Introducing their work, Bay and Palumbi (2015) write that "whether [coral] populations persist during anthropogenic climate change will depend partly on the relative rates of increase of thermal tolerance and of environmental temperatures." The degree of thermal tolerance depends, in large measure, on an organism's ability to adapt (evolutionary change) and/or acclimate (physiological change) to temperature stress. In long-lived organisms, acclimation generally produces the more rapid response, and therefore "understanding the rate of acclimation relative to the rate of environmental change," according to Bay and Palumbi, is "crucial." However, the two scientists are quick to note that "fine-scale studies of the acclimation process over short periods of time remain rare."

In an effort to remedy this dearth of information, the pair of Stanford University researchers set out to conduct a laboratory-based experiment to investigate the temperature acclimation of a reef-building coral, Acropora nana. More specifically, colonies of A. nana were subjected to three baseline temperature regimes, ambient (29°C), elevated (31°C) and variable (29-33°C, mimicking the diel tidal fluctuation range), where after 0, 2, 7, and 11 days of treatment, samples were taken and evaluated for their response to acute temperature stress (5 hours of 34°C temperature).

Results indicated that after a mere seven days of exposure to each coral colony's respective baseline temperature regime, A nana specimens subjected to acute temperature stress displayed a "striking increase in heat tolerance," which tolerance was higher in corals acclimated to elevated and variable temperature regimes as opposed to the ambient treatment.

As for the significance of these findings, Bay and Palumbi say they suggest that corals "can track environmental temperatures better than previously believed," and that the observed temperature acclimation may well provide "some protection for this species of coral against slow onset of warming ocean temperatures." They also note that "such rapid change in heat sensitivity runs contrary to coral bleaching models based on fixed thermal tolerance that are currently used to predict coral bleaching and climate change response," citing the works of Liu et al. (2013) and Logan et al. (2013), which suggest predictions of future coral reef demise due to rising ocean temperatures are overstated.

References
Liu, G., et al. 2013. Coral reef watch 50 km satellite sea surface temperature-based decision support system for coral bleaching management. Silver Spring (MD): NOAA/NESDIS.

Logan, C.A., Dunne, J.P., Eakin, C.M. and Donner, S.D. 2013. Incorporating adaptive responses into future projections of coral bleaching. Glob Change Biology 20: 125-139.

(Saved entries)

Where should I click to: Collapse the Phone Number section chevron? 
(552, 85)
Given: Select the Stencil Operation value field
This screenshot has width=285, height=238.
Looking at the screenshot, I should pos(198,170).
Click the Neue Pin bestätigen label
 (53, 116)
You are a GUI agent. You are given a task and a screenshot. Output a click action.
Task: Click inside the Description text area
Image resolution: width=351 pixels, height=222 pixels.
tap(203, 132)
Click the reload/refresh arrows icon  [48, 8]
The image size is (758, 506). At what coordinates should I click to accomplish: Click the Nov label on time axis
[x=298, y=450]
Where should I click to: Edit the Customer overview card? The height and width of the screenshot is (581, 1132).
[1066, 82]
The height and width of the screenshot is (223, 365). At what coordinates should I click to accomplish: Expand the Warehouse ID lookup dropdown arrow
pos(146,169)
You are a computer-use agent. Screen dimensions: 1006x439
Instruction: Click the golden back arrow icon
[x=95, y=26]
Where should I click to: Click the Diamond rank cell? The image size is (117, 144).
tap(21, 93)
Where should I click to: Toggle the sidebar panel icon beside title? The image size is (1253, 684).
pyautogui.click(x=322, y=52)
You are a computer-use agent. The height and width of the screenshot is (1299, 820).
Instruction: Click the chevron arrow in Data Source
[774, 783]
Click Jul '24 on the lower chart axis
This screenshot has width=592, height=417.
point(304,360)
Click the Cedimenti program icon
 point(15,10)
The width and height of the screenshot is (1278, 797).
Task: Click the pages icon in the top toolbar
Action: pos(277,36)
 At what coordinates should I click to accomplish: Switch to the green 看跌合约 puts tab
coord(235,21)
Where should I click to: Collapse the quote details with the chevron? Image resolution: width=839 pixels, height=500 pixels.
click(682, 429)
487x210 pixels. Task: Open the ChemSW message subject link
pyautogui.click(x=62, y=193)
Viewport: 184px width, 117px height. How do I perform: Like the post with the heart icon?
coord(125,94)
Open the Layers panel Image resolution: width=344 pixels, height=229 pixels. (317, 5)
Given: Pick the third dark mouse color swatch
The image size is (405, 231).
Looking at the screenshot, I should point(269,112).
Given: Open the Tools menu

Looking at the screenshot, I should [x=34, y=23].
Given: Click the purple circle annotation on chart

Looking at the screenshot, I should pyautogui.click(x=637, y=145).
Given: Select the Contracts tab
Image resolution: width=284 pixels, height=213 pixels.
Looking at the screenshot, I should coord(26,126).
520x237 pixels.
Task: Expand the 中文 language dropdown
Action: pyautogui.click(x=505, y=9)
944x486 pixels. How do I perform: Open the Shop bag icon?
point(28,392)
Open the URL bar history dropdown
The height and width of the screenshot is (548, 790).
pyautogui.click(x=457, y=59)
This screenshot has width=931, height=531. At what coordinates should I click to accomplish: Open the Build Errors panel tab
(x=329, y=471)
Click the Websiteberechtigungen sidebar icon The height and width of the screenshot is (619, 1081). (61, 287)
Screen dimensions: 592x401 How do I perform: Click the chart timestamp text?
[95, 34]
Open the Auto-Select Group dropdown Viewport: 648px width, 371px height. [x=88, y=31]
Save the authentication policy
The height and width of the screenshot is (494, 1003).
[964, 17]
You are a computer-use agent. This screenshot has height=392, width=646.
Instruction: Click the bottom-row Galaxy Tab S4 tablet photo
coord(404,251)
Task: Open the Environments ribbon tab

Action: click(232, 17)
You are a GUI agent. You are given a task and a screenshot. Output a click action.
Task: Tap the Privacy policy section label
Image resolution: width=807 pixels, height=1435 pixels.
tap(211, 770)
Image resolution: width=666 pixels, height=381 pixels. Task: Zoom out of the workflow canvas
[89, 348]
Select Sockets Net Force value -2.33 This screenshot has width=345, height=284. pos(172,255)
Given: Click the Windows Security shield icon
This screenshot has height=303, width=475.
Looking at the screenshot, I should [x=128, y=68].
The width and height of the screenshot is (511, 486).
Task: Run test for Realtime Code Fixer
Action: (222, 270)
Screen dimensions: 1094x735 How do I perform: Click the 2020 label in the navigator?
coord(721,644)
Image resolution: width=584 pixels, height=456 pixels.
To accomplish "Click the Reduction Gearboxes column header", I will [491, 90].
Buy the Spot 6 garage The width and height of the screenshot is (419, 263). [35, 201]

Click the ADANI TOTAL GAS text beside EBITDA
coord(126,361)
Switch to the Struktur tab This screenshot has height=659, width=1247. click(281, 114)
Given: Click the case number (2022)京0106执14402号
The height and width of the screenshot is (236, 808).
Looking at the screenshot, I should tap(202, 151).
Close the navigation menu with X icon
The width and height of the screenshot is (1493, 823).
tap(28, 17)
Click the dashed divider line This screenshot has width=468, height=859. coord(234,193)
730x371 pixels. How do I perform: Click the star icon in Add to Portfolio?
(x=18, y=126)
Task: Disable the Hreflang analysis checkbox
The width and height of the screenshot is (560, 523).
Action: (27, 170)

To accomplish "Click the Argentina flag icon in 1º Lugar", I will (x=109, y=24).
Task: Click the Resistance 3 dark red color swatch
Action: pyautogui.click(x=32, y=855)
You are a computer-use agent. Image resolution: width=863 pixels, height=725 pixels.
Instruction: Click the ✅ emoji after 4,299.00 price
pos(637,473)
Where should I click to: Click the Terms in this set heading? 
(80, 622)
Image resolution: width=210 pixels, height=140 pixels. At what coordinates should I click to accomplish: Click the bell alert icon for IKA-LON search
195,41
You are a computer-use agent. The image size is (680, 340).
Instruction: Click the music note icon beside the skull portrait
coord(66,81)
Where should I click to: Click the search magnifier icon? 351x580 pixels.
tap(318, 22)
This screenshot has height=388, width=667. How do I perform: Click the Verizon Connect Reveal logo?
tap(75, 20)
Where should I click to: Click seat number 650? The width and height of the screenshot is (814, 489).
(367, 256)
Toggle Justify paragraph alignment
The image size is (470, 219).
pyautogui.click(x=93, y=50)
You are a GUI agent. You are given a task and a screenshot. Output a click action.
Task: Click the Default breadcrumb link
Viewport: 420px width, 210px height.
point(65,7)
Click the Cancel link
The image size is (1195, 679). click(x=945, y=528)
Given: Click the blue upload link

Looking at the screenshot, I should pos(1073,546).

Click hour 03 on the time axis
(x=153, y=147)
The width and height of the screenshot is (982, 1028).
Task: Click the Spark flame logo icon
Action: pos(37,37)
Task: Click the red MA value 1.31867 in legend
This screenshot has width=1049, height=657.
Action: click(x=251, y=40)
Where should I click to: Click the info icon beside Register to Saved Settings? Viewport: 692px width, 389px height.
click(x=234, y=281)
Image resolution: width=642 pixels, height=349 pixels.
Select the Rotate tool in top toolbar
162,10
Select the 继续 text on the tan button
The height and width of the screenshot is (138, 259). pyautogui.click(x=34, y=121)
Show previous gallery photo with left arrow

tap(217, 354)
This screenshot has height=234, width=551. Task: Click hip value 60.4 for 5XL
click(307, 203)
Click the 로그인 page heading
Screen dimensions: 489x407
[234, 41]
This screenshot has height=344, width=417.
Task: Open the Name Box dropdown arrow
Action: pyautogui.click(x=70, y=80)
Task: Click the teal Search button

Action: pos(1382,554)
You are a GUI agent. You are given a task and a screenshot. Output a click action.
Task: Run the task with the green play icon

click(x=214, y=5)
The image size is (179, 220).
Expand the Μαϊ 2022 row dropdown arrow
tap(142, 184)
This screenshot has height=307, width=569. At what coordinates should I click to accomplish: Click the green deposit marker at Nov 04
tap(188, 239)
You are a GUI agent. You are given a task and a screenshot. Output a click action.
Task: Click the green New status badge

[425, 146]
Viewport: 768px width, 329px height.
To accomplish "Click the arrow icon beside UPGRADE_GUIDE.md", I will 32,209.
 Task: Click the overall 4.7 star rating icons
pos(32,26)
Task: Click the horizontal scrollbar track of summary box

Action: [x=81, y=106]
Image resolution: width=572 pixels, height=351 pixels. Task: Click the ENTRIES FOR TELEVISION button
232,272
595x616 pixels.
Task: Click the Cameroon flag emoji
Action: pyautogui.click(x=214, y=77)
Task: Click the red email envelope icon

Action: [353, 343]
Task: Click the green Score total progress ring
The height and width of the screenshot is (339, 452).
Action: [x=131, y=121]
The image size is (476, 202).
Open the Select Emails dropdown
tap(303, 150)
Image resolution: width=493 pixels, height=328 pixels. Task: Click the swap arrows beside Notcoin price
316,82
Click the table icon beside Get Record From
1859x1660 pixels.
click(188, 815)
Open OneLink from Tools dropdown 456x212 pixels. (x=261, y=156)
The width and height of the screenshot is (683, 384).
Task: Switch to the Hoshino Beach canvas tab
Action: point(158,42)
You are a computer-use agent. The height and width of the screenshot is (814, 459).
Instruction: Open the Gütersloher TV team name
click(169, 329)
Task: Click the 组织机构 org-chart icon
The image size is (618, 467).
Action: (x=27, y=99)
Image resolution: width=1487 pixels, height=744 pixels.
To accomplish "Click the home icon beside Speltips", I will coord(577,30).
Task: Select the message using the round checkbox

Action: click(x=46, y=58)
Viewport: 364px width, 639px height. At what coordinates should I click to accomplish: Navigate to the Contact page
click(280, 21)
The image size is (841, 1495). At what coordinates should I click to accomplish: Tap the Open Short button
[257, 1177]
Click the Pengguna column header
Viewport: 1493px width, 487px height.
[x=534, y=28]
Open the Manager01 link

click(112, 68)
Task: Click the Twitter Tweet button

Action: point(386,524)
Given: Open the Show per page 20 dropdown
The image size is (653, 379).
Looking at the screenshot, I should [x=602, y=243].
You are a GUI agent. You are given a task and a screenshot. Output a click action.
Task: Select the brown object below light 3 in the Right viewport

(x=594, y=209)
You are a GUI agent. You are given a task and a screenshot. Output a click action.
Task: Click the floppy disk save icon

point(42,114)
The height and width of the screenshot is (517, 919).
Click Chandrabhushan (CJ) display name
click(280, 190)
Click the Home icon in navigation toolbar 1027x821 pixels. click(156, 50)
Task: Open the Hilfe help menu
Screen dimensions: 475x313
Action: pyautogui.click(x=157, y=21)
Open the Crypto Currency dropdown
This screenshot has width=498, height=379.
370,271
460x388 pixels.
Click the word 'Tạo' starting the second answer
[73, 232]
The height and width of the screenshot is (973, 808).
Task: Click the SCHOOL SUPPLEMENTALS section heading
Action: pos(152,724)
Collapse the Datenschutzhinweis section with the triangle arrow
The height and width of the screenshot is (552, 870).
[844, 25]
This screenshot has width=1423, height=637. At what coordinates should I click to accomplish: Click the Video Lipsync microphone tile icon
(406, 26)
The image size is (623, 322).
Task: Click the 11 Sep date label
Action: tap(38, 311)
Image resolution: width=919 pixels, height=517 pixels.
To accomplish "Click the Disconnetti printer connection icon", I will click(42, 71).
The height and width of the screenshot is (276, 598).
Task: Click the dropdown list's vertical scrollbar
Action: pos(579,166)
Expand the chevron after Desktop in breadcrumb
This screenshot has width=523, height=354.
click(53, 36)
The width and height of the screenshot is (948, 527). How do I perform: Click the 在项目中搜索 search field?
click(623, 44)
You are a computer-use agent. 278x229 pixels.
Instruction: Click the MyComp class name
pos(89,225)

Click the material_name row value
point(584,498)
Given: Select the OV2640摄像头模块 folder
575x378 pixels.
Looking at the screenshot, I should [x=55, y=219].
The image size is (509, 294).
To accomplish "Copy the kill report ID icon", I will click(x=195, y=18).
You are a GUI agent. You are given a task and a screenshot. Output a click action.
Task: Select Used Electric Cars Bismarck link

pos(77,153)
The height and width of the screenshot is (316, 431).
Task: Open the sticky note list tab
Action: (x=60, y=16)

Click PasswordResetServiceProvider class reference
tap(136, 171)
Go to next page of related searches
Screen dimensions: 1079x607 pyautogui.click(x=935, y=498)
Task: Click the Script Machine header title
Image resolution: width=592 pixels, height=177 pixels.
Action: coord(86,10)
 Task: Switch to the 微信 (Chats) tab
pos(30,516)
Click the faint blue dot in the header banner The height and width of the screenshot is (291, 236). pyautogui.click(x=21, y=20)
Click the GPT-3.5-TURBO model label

- _What you are asked to do_:
In the coral acclimation text above, start at the words "In an effort" and end after "of 34°C temperature).". Rewrite that passage with "colonies" changed to "fragments".

- _Problem solution_:
In an effort to remedy this dearth of information, the pair of Stanford University researchers set out to conduct a laboratory-based experiment to investigate the temperature acclimation of a reef-building coral, Acropora nana. More specifically, fragments of A. nana were subjected to three baseline temperature regimes, ambient (29°C), elevated (31°C) and variable (29-33°C, mimicking the diel tidal fluctuation range), where after 0, 2, 7, and 11 days of treatment, samples were taken and evaluated for their response to acute temperature stress (5 hours of 34°C temperature).